§ 本文:
—————

うべなはず夏蜜柑より皮剝がす 悌二郎
ネーミングの時代といわれて久しいものですが、
それを実践し成功したのが甘夏蜜柑の名称です。
それぞれ産地で改良されて、
ネオナツ・サニー・ニューサンマー等の名で
出回っています。
種苗登録名は川野夏橙。
ナツダイダイが正式名称で夏蜜柑は通称です。
夏蜜柑は食材図鑑・小学館に、
江戸中期の元禄十三年頃(1700年)に、
山口県長門市でブンタンの自然雑種として
生まれたとあります。
「川野なつだいだい」は酸度の低下が早く、
早生化した品種で一般に甘夏と呼ばれ
ナツミカンの大部分を占めると説明されています。
橙といいますと一般的な感覚としては
正月に使用するお飾りを思い浮かべますが、
甘夏蜜柑はブンタンがルーツで橙です。
ブンタンは東南アジア・中国南部から
江戸初期までに渡来したとあります。

—————

§ 提示データ:
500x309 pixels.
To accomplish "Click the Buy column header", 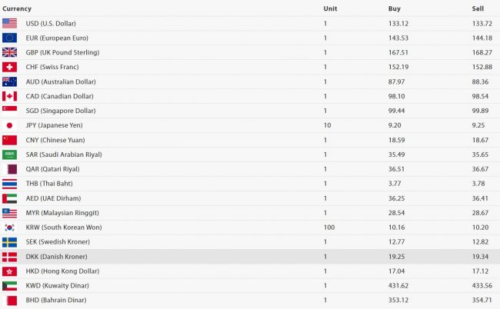I will [395, 8].
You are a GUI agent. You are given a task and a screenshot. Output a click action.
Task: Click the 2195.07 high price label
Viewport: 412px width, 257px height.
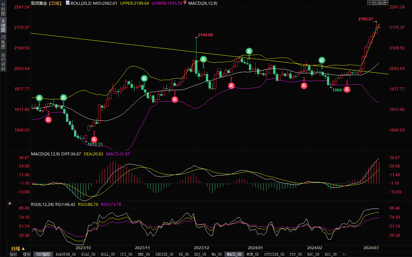pos(366,19)
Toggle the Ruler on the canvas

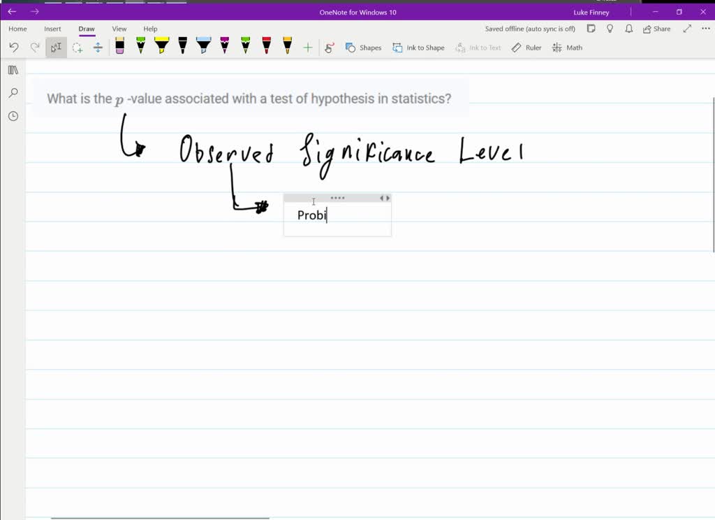tap(526, 48)
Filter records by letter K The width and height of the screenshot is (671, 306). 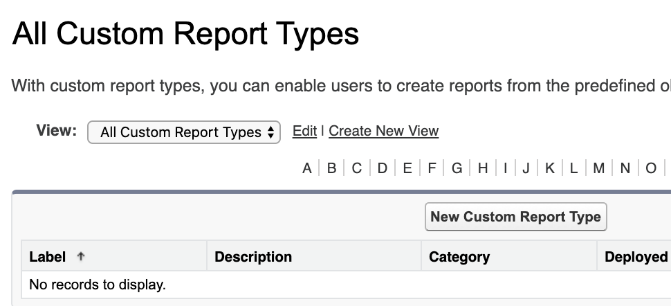(550, 168)
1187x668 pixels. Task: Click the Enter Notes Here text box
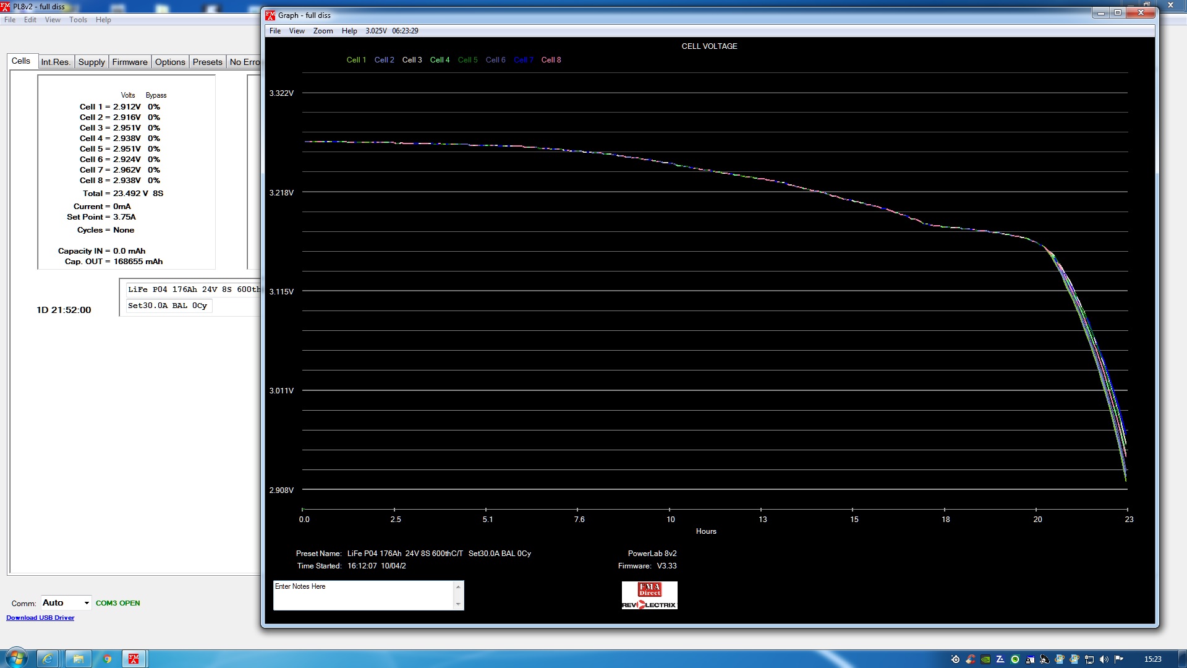[364, 595]
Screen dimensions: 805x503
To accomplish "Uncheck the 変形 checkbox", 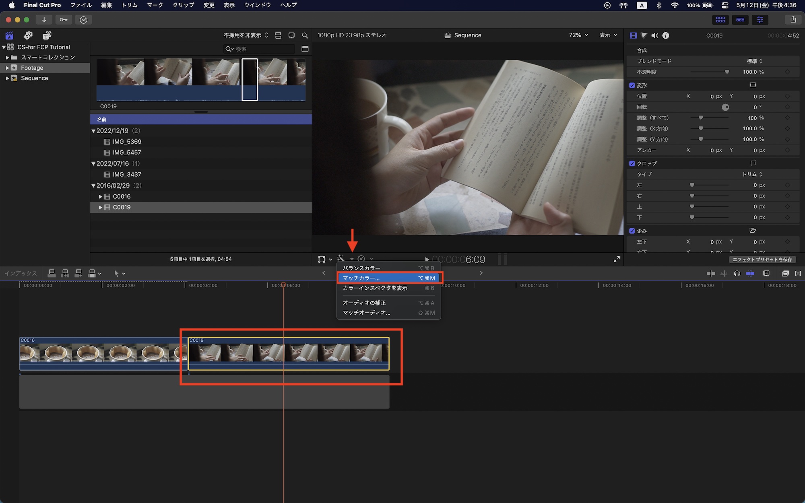I will pos(632,85).
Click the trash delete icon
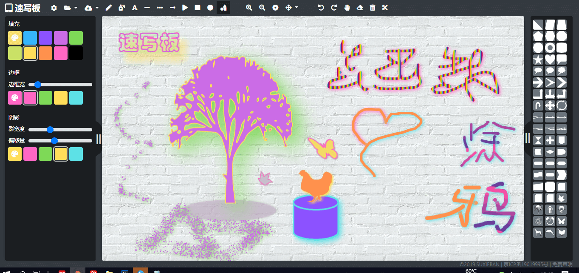 [x=373, y=8]
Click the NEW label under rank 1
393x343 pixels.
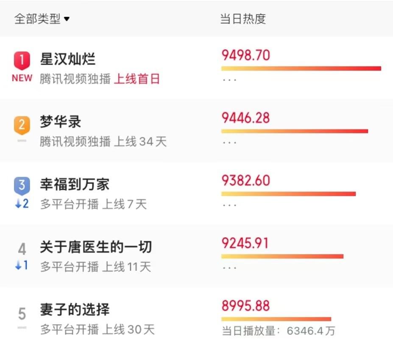click(x=22, y=78)
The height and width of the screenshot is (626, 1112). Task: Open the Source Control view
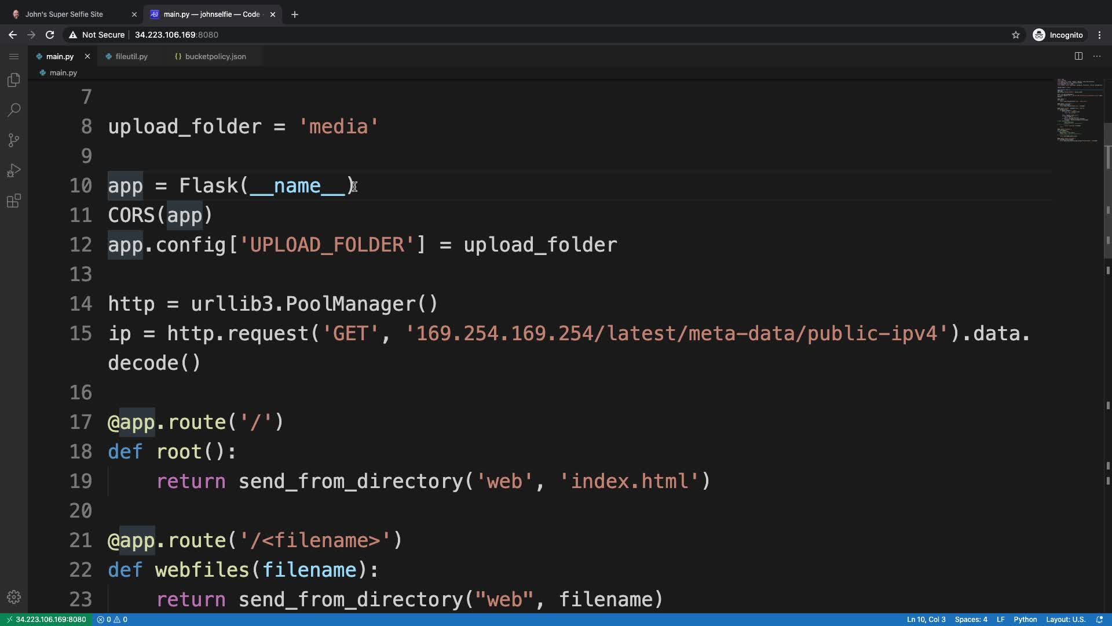14,140
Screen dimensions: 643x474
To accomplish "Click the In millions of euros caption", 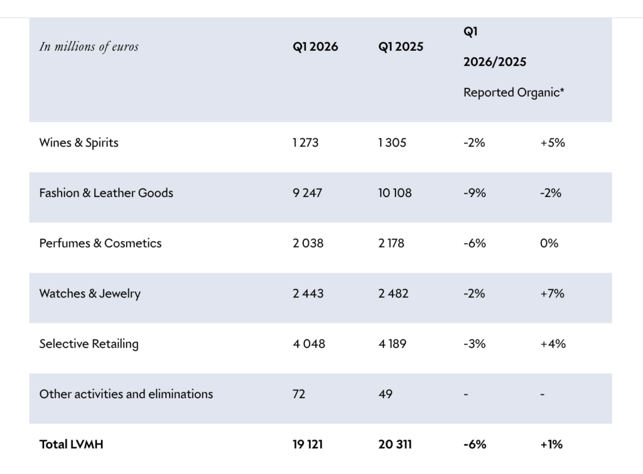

—————

§ 作業指示:
**a.** 本文の「それぞれ産地で改良されて、」から「ナツミカンの大部分を占めると説明されています。」に至るまでを、一字も変えずにすべて書き写してください。
**b.** 本文では、ナツダイダイと夏蜜柑のどちらが正式名称とされていますか？

§ 課題別の結果:
**a.**
それぞれ産地で改良されて、
ネオナツ・サニー・ニューサンマー等の名で
出回っています。
種苗登録名は川野夏橙。
ナツダイダイが正式名称で夏蜜柑は通称です。
夏蜜柑は食材図鑑・小学館に、
江戸中期の元禄十三年頃(1700年)に、
山口県長門市でブンタンの自然雑種として
生まれたとあります。
「川野なつだいだい」は酸度の低下が早く、
早生化した品種で一般に甘夏と呼ばれ
ナツミカンの大部分を占めると説明されています。

**b.** ナツダイダイです。